Software Systems

This is the homepage for the software systems course. You can find most course information here.

This course is part of the CESE masters programme. This course is a continuation of the curriculum of Software Fundamentals and will help prepare you for the Embedded Systems Lab.

For students who did not follow Software Fundamentals

Software Fundamentals is marked as a prerequisite for Software Systems. On the course's website you can find the slides of the course, and read back from the provided lecture notes. The reason it's marked as a prerequisite, is that we expect that you know the basics of the Rust programming language before taking Software Systems.

Software fundamentals was a course exclusively for students that didn't already have a background in computer science. That's because we expect that if you did have a computer science background, you can pick up on Rust's properties pretty quickly from our notes and the rust book. We advise you to read through this, and invest a few hours to get acquainted with Rust before taking Software Systems. What may help is that the assignments of Software Fundamentals are still available on weblab. We won't manually grade any more solutions, but many assignments are fully automatically graded.

Part 1

This course consists of two parts over 8 weeks. The first 4 weeks will have weekly lectures and assignments. In part one, we will have 4 weeks, mainly about three subjects:

  • Programming with concurrency
  • Measuring and optimizing programs for performance
  • Programming for embedded systems (without the standard library). We will spend 2 weeks on this.

This part will be taught by Jonathan Dönszelmann.

For this part we recommend the book Rust Atomics and Locks by Mara Bos, as further reading material.

Part 2

In part two, which is the rest of the course, we will look at another 3 subjects related to model-based software development. We will cover the following main subjects:

  • UML, a standardized modelling language to visualize the design of software
  • Finite state machines.
  • Domain specific languages and (rust) code generation based on them.

This second part will be taught by Rosilde Corvino and Guohao Lan


Deadlines

In both parts there will be exercises with roughly weekly deadlines.
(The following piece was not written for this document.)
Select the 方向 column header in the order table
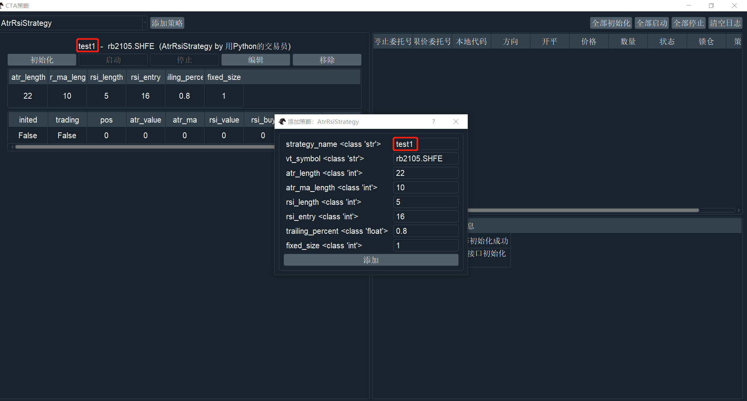The width and height of the screenshot is (747, 401). tap(510, 41)
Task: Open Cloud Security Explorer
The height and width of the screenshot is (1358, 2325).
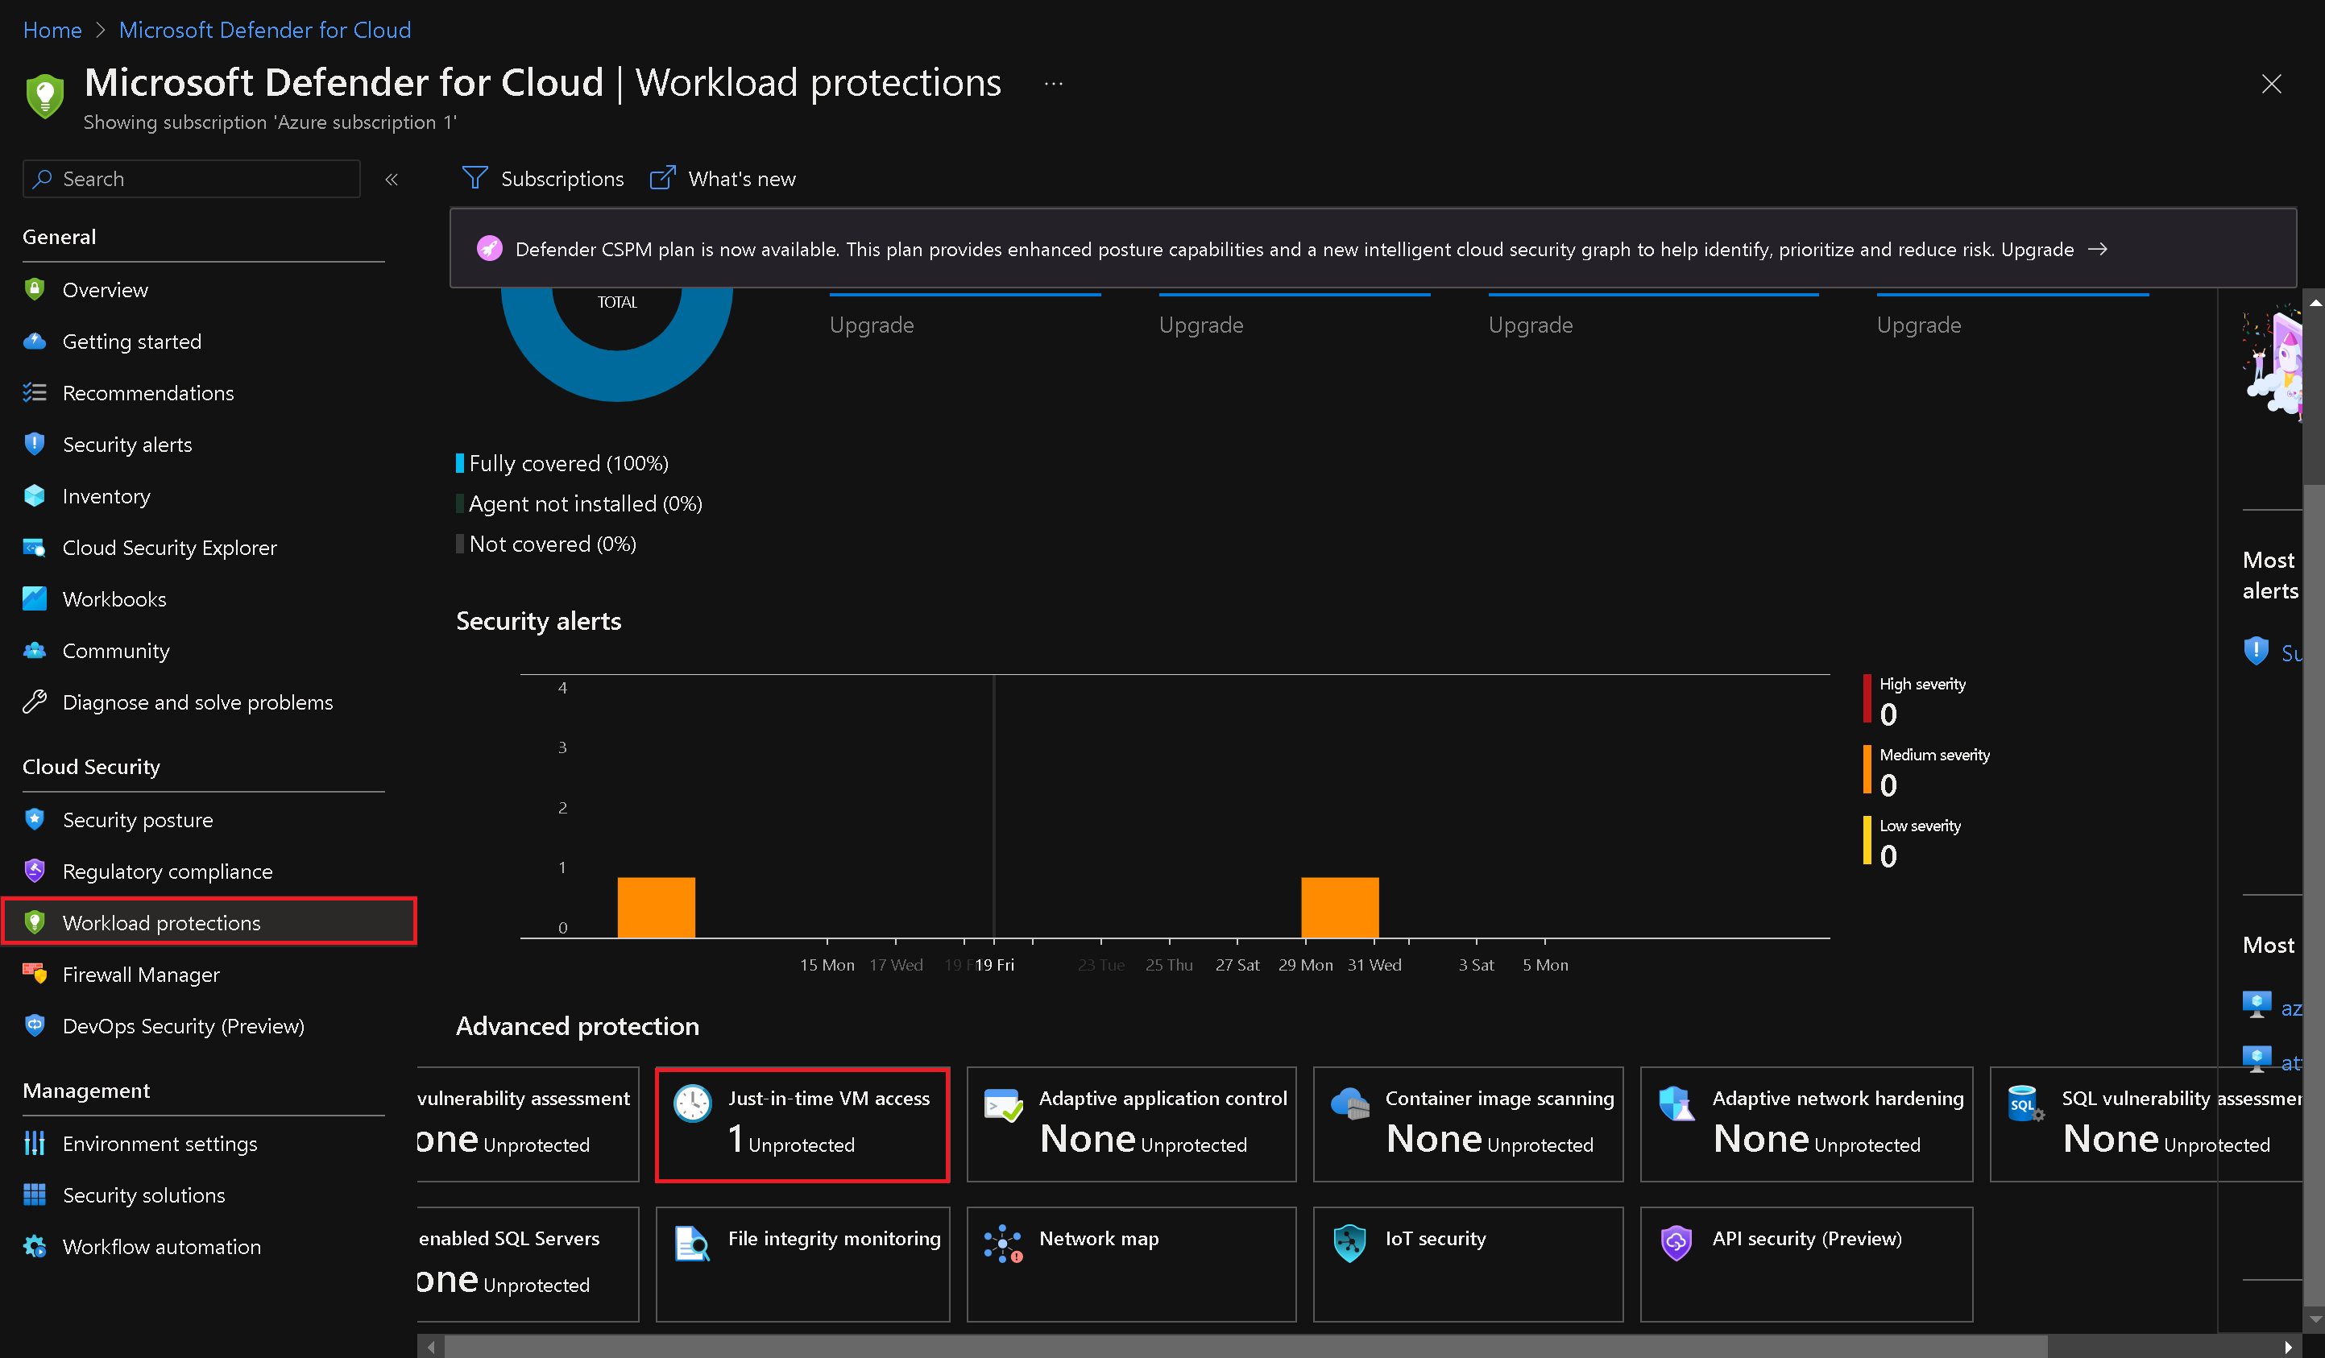Action: 169,547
The first deadline for part 1 is already early, in the second week. The first deadlines for part two will be after the Christmas break. You do each assignment in a group of 2. This group will be the same for each assignment, and you can sign up for a group in Brightspace under the "collaboration" tab. After you do so, you get a gitlab repository with a template for the assignment within a day or so.

AssignmentGradeddeadline always at 18:00Percentage of grade
PART ONE
1 - ConcurrencyWednesday, week 2 (22 nov)12.5%
2 - PerformanceWednesday, week 3 (29 nov)12.5%
3 - Programming ESWednesday, week 5 (13 dec)25.0%
PART TWO
4 - UMLTuesday, week 8 (16 jan)10%
5 - FSMTuesday, week 9 (23 jan)10%
6 - DSL (grammar feedback)Tuesday, week 8 (18 jan)0%
7 - DSLTuesday, week 10 (30 jan)10%
8 - ReflectionTuesday, week 10 (30 jan)20%

Note that you need a minimum grade of a 5.0 for each of the parts to pass this course.
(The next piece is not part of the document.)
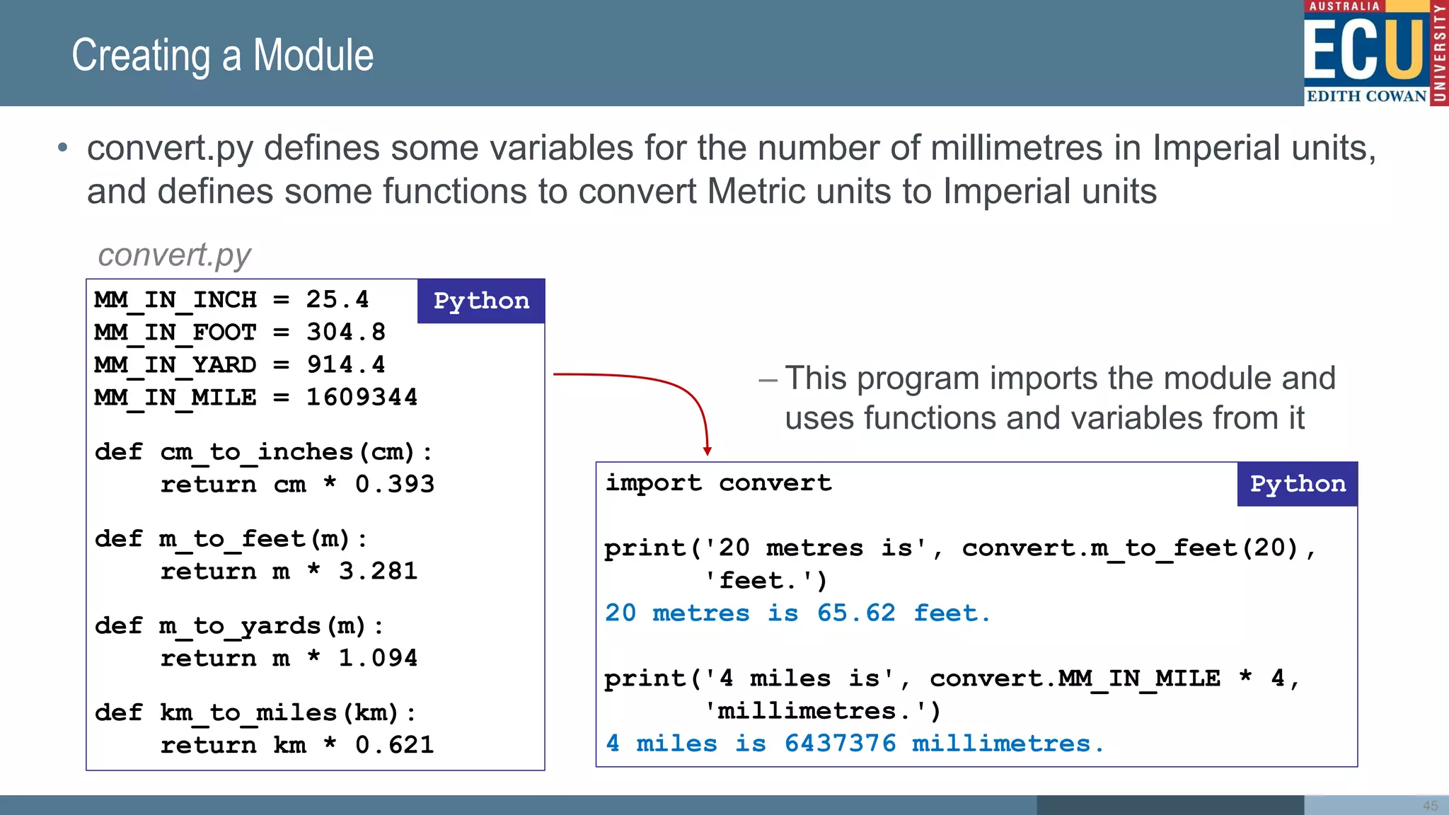Click the def m_to_feet(m) definition
This screenshot has height=815, width=1449.
click(231, 539)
All assignments (at least for part 1) are published at the start of the course. That means you could technically work ahead. However, note that we synchronized the assignments with the lectures. This means that if you do work ahead, you may be missing important context needed to do the assignments.

The time for the deadline for assignment 2 may look a lot shorter than the other deadlines. That's because we extended the deadline for assignment 1 to give you a little more time at the start of the course, not because the second deadline is actually much shorter.

Late Submissions

When you submit code after the deadline, we will grade you twice. Once on what work you did submit before the deadline, and once what you did after the deadline. However, we will cap the grade from after the deadline at a 6.0.

Labs

Every week (on Thursdays) there will be lab sessions with TAs. In these lab sessions you can ask questions and discuss problems you are having.

Lecture notes

Each lecture will have an associated document with an explanation of what is discussed in the slides. This document will be published under lecture notes. We call these the lecture notes. You can use these to study ahead (before the lecture) which we recommend, so you can ask more specific questions in the lectures. And we do invite you to ask lots of questions! However, in the case you could not make it to a lecture, it should also give you a lot of the information covered in the lectures in writing.

All lecture slides are also published here

Advent of Code

During this course, there will be the yearly advent of code. Every day, a new programming challenge is published, getting harder every day. It's quite fun, and great practice if you haven't been programming for that long yet! There is a course leaderboard with ID (356604-2d88ced0).

Note: this is just for fun. It's not mandatory at all.